## TASK DESCRIPTION
If a line in the data holds "will", copy that line out in full.

Stored items:
----------------------------------------

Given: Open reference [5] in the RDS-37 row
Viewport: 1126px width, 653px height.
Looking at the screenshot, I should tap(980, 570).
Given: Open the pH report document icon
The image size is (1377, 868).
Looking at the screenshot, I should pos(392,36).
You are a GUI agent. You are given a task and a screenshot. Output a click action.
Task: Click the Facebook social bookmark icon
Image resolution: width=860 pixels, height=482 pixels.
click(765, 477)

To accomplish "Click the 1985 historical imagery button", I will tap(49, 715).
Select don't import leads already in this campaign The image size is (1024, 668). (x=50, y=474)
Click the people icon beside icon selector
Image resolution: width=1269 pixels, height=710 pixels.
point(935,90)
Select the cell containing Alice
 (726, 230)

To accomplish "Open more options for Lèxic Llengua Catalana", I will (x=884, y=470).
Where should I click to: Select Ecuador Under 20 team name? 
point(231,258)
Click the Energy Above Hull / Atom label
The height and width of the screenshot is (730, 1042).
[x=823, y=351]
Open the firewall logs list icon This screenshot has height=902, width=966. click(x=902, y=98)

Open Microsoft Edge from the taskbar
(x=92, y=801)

----------------------------------------

## PROBLEM SOLUTION
To accomplish "Click the 1985 historical imagery button", I will tap(49, 715).
To accomplish "Open more options for Lèxic Llengua Catalana", I will (x=884, y=470).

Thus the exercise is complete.